Make other substitutions that suit your family’s palate: Since I just advised you not to make substitutions in the meat analogues, you may wonder why I am giving you free rein to make other recipe substitutions. The reason is that the whole point of these recipes is to find ways to fool your family carnivores. You know better than anyone what they like to eat, and how spicy or bland they may like their food. For example, if you know they hate garlic, the four cloves of garlic I use in my Bolognese sauce may turn them off. Or if they love spicy foods, you’re going to want to add lots of jalapeños to the Mexican pizza. If someone in your family is allergic to nuts or has an aversion to a certain vegetable, make appropriate substitutions. If a family member can’t eat soy or is gluten intolerant, you’ll want to check the section on meat analogues to see what products to safely substitute.

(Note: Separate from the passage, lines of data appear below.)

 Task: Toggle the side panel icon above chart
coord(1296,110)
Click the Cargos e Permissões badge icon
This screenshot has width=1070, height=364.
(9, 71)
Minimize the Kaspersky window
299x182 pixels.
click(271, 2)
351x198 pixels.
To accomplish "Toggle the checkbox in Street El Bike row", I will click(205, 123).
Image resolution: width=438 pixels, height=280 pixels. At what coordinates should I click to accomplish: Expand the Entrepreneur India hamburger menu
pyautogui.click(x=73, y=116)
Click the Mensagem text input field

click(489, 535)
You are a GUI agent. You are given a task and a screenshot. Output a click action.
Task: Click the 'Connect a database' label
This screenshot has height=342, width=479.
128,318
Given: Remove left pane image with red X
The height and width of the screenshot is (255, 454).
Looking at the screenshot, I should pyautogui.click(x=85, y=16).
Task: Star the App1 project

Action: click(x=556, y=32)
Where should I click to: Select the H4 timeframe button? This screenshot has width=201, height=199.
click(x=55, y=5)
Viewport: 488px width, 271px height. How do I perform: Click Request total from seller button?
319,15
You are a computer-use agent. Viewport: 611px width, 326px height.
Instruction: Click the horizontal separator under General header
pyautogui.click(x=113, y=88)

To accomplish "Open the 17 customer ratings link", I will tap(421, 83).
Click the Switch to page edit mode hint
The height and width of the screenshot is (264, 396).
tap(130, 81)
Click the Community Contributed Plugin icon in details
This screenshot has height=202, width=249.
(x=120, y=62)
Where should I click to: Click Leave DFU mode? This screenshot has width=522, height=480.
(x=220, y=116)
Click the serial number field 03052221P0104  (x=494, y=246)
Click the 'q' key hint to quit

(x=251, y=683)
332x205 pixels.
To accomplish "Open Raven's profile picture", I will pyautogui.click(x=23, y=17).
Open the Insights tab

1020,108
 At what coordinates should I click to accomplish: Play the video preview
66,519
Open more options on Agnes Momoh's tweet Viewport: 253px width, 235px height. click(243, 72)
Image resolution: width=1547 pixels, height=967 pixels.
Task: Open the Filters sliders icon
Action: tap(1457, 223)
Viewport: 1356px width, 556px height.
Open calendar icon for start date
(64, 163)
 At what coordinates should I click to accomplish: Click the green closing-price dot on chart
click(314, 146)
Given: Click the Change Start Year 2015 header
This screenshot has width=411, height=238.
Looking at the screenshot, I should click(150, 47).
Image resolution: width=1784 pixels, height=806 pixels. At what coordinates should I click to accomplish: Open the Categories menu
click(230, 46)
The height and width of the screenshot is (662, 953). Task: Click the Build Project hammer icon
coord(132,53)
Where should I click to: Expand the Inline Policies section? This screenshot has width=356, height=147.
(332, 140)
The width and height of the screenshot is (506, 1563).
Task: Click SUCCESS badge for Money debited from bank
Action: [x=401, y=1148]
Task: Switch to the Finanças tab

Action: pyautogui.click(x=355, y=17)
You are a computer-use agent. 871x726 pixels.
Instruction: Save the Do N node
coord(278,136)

Choose organic when possible: My approach is to always buy organic produce if it is available unless the price differential between it and conventionally grown produce is a lot more than I am willing to pay. However, if the cost difference is nominal, I always choose organic.
Choose locally grown when possible: Your local farmers market is probably a good source for organic produce (or at least local produce grown without pesticides and herbicides). Talk with the farmers. Often, the strict rules around organic labeling don’t allow farmers to advertise that they are organic because their fields aren’t certified or they haven’t been in business for the required length of time.
Focus on your cooking: All of us like to think we’re better at multi-tasking than we actually are. What I’ve found is that when I try to do other things while also getting our dinner on the table, it actually takes me longer, and my results are not as good.
Accept help in the kitchen: There’s an old saying that “many hands make light work.” It comes from an era when people worked together to tackle a big task, got it done more quickly, and enjoyed each other’s company during the process.
Cook with a good heart! If you approach the preparation of meals as drudgery rather than an act of love for your family, you will not enjoy cooking. I believe that everything you do should be done with a “glad heart.”